BEIJING/TIANJIN, China (Reuters) - China's policymakers and leading economists on Sunday voiced concerns about Britain's vote to leave the European Union, with the finance minister saying it has heightened market uncertainty, though some expect a limited impact on the Chinese economy.

The "Brexit" decision "will cast a shadow over the global economy ... The repercussions and fallout will emerge in the next five to 10 years," said Lou Jiwei, China's minister of finance, at the first annual meeting of the Asian Infrastructure Investment Bank in Beijing.

"It's difficult to predict now," he said. "The knee-jerk reaction from the market is probably a bit excessive and needs to calm down and take an objective view."

Stock markets around the world plunged in the wake of the referendum. Sterling's value also plummeted.

Lou's views were echoed by the head of China's top economic planning authority and other economists at the World Economic Forum (WEF) in the northern city of Tianjin.

"For Chinese firms that are going to invest or carry out mergers, entrepreneurs are smarter than me, and they will definitely wait and see," Xu Shaoshi, chairman of the National Development and Reform Commission, said at WEF on Sunday.

"The Brexit incident will affect China's economy via investment, trade and capital," he said. "But I believe the impact will not be big and relevant government departments have made contingency plans."

Huang Yiping, a professor at Peking University and a member of the central bank's monetary policy committee, said it is hard to judge the direct impact of the British referendum on China's economy.

"If (Brexit) is an important landmark in terms of a reversal of globalisation, I think that's very bad for the world, it's very bad for China," Huang said.

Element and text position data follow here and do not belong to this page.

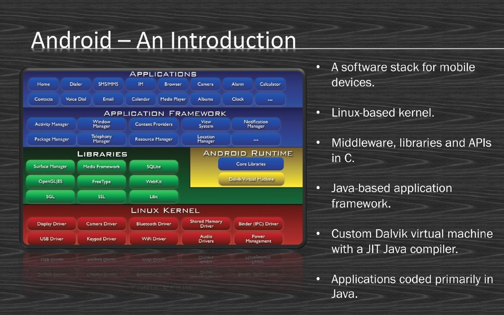
Task: Click the WebKit library element
Action: click(x=153, y=181)
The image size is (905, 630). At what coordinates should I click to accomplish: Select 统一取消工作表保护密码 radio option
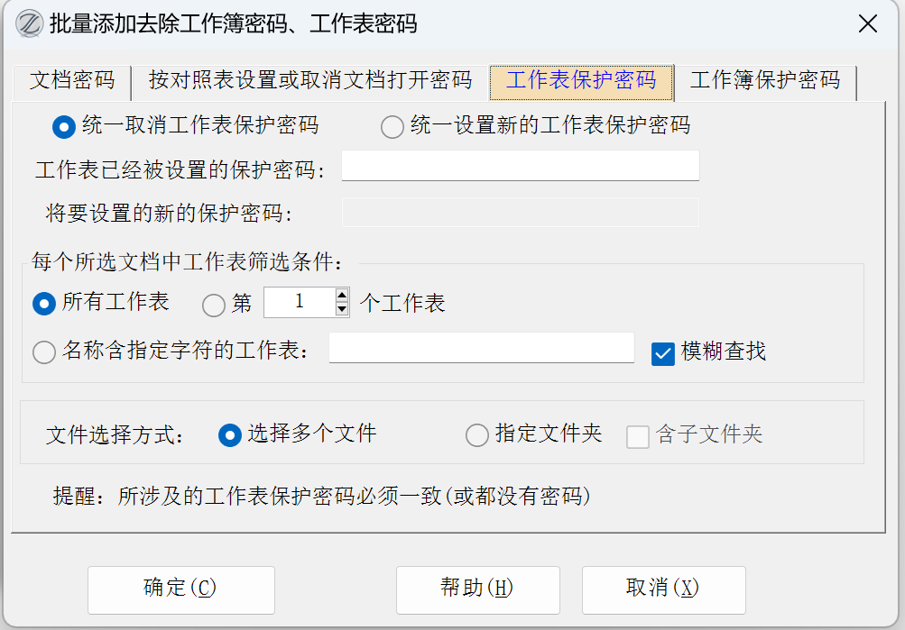click(63, 126)
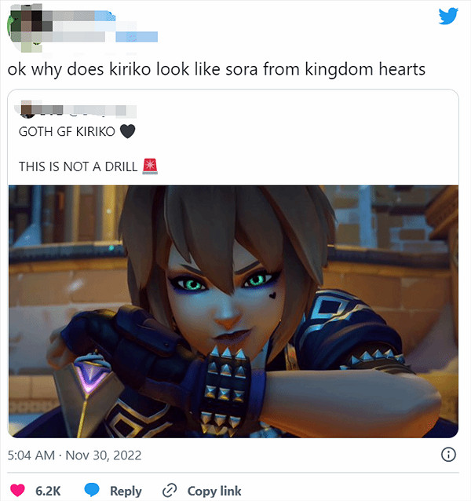Image resolution: width=471 pixels, height=501 pixels.
Task: Click the quoted tweet's blurred username
Action: [85, 110]
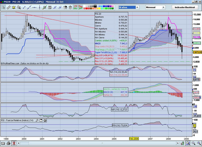Activate the ruler measurement tool

point(9,8)
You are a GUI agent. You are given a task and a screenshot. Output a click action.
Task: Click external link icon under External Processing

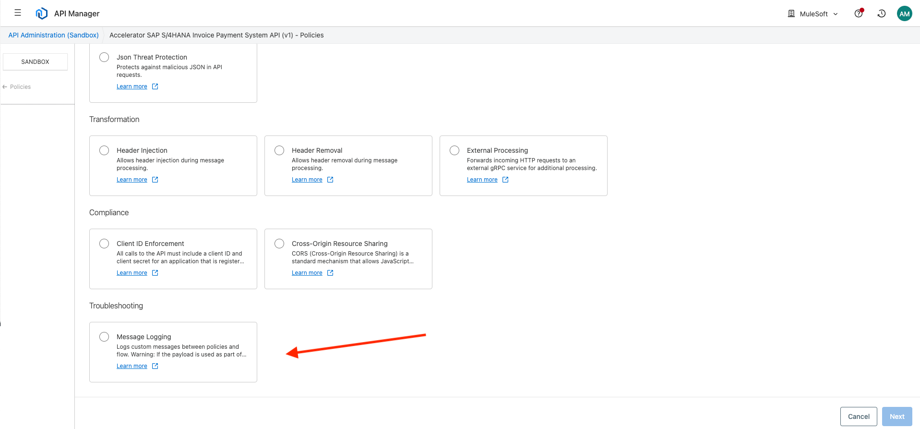coord(505,180)
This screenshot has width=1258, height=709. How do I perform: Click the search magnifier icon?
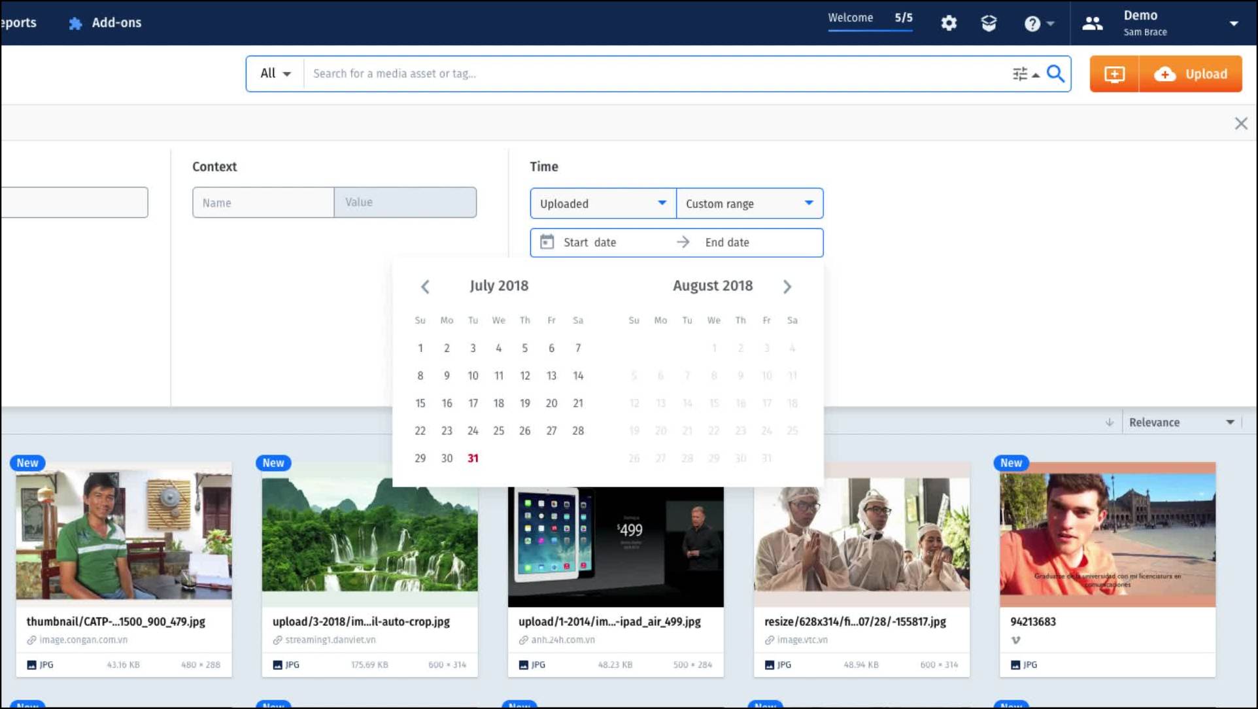(1055, 73)
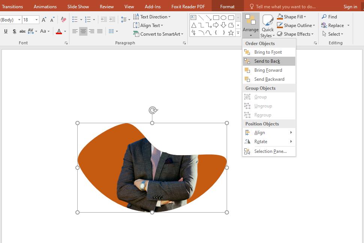Open the Font size dropdown
The height and width of the screenshot is (243, 364).
tap(36, 19)
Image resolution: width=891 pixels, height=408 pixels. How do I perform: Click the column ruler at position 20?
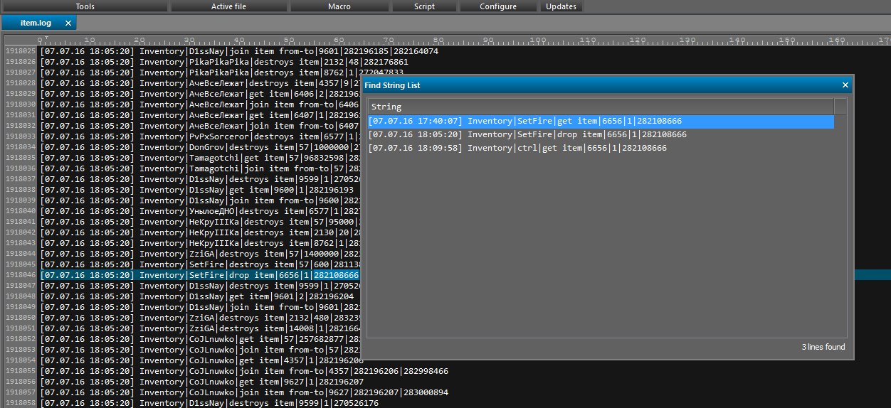click(139, 40)
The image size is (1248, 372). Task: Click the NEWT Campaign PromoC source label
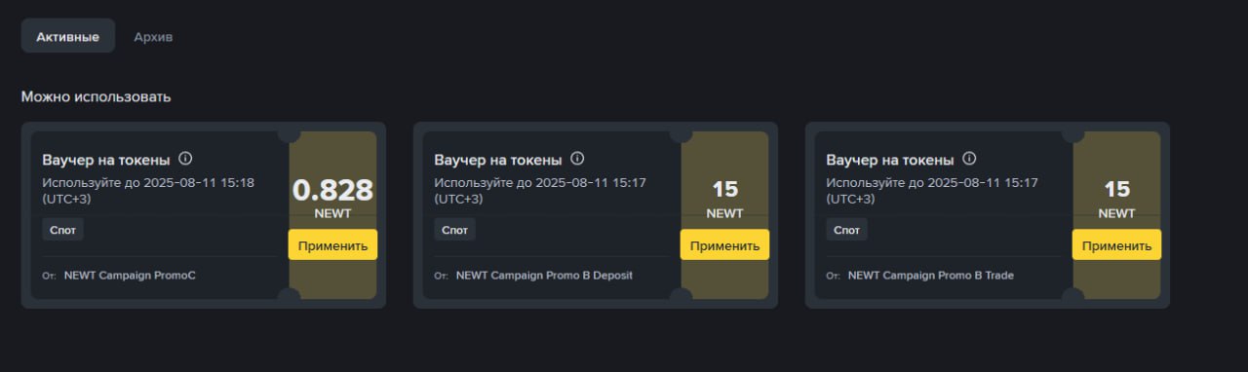(x=130, y=276)
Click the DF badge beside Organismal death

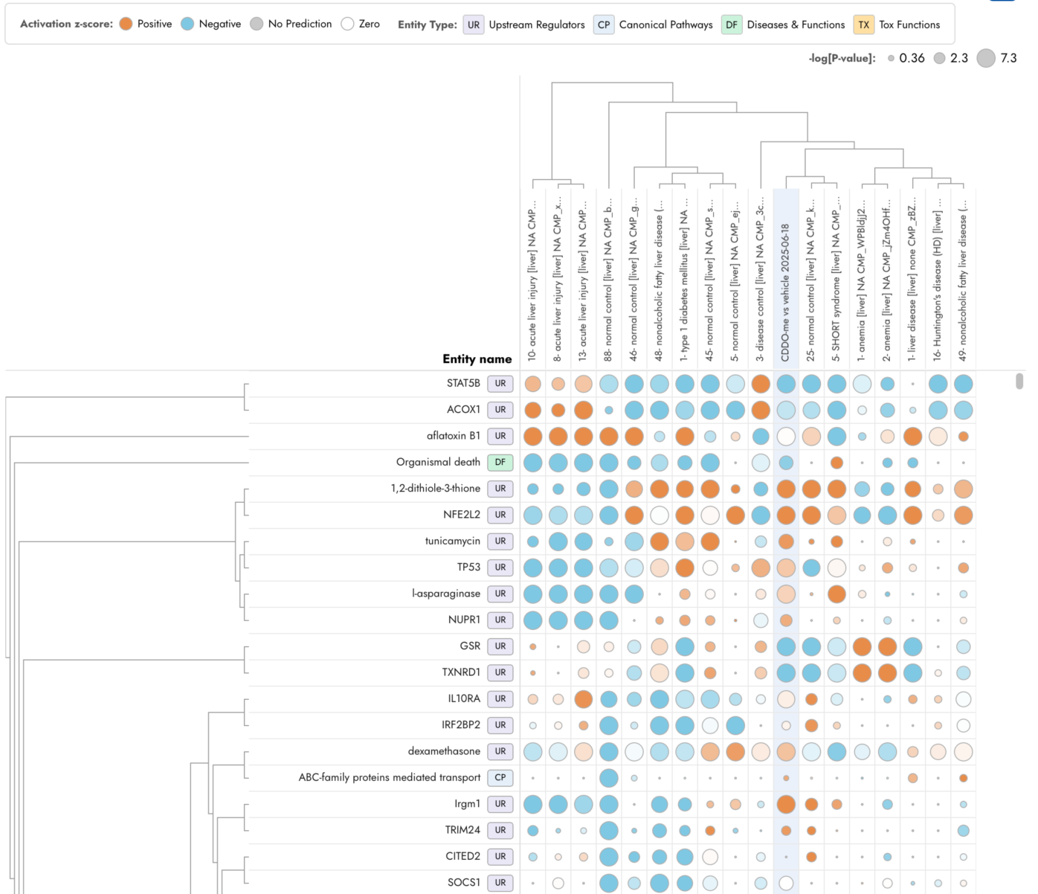pyautogui.click(x=500, y=463)
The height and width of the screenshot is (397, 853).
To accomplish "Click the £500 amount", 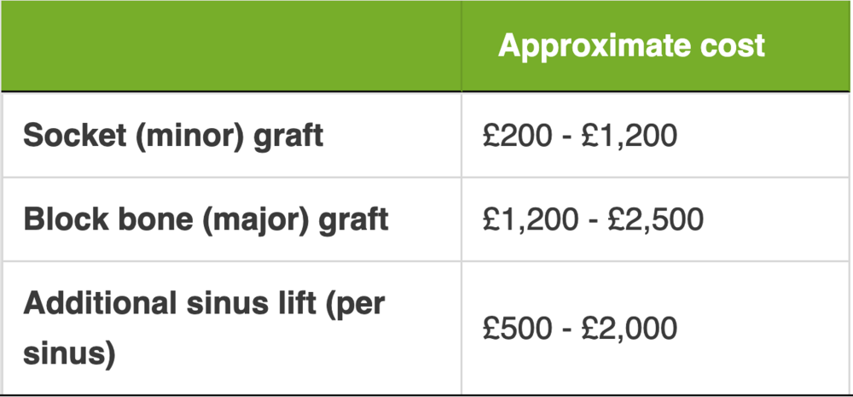I will coord(516,329).

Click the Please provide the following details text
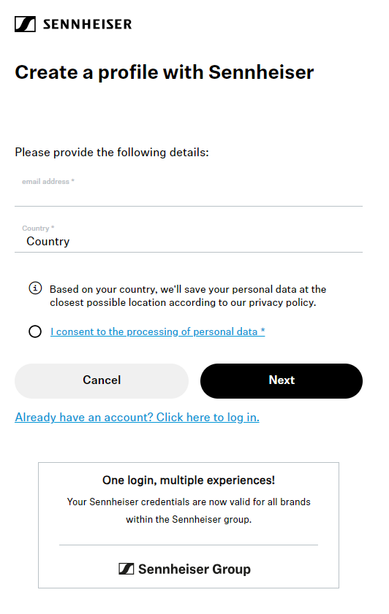point(112,153)
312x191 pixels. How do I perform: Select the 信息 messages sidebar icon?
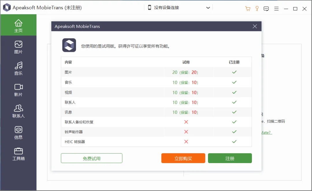(18, 133)
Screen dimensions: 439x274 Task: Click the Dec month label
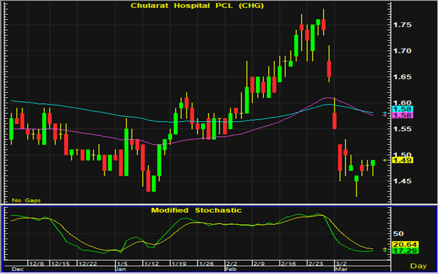[x=17, y=270]
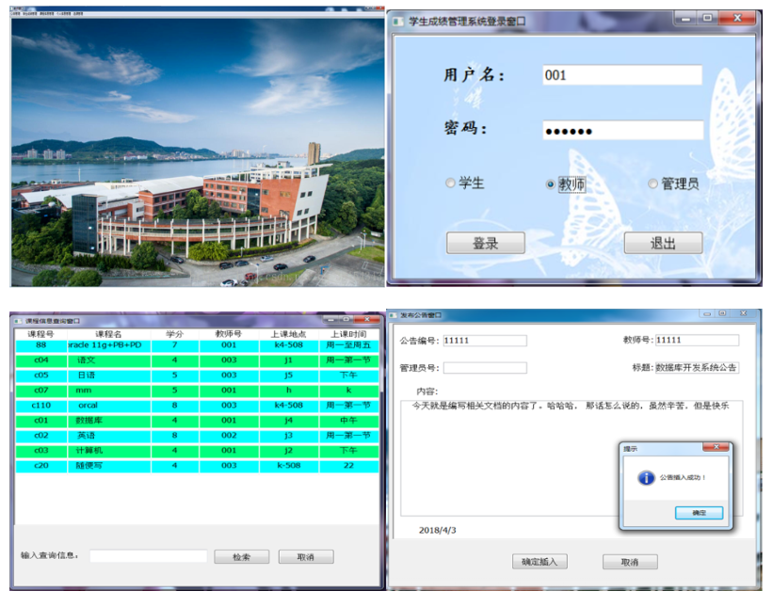Screen dimensions: 773x607
Task: Click the 退出 button on the login window
Action: [x=663, y=242]
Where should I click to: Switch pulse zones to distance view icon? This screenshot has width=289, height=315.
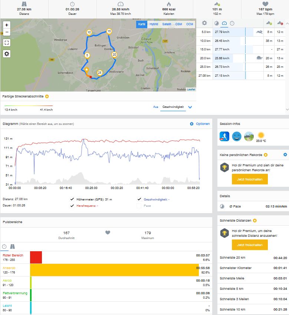[x=13, y=246]
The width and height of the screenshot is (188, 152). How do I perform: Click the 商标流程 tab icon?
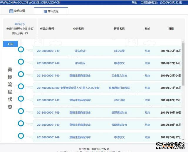tap(45, 11)
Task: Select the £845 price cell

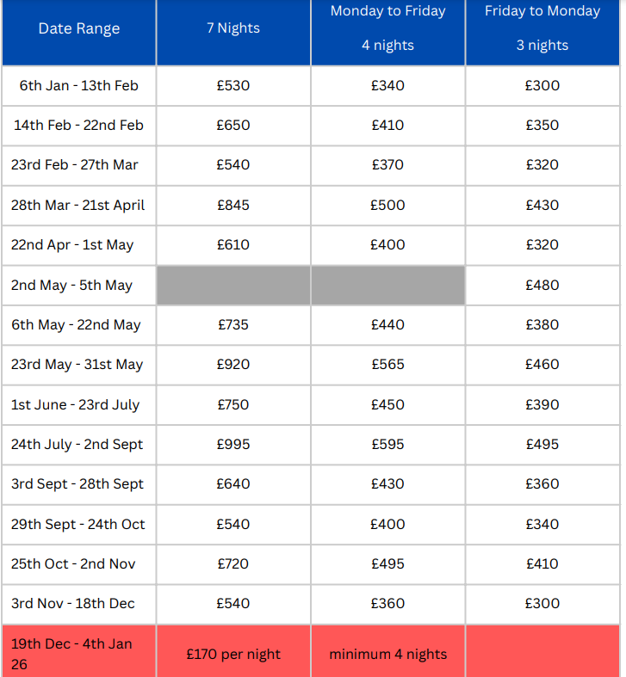Action: click(x=233, y=205)
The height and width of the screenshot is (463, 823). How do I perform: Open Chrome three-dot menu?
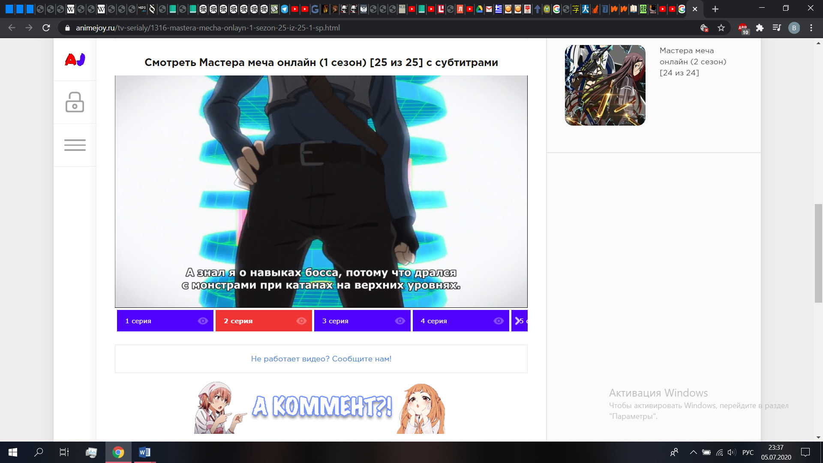click(811, 28)
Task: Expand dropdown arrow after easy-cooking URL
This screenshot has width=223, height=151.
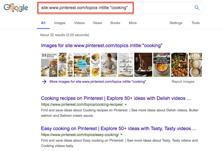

Li Daokui, a professor at Tsinghua University and a former adviser to China's central bank, was more optimistic on the referendum's effects on the world's second-largest economy.

"China is perhaps one of the least impacted economies in the world by the event of Brexit," he told an audience at WEF.

"The only short-term impact I can think about is the exchange rate of the renminbi ... But I do think within a few trading sessions that situation will very quickly be subdued," Li said.

Also speaking at WEF was economist Nouriel Roubini, famed for predicting the global financial crisis, who said the decision to leave the European Union "creates a whole bunch of financial, economic, political and geopolitical uncertainties."

It could be the "beginning of the disintegration" of the bloc of countries, the euro zone or the United Kingdom, said Roubini.

"I don't expect a global recession or another global financial crisis," he added. "I think the impact of Brexit is significant but not of the same size and magnitude of the one we had 2007 to 2009."

Michael Falcon, CEO of Global Investment Management Asia Pacific at JP Morgan, said he expects more market volatility but doubts the vote will derail a global recovery.

"It is a shock, not a crisis, and so far markets seem to be handling this pretty well," Falcon said at the WEF conference.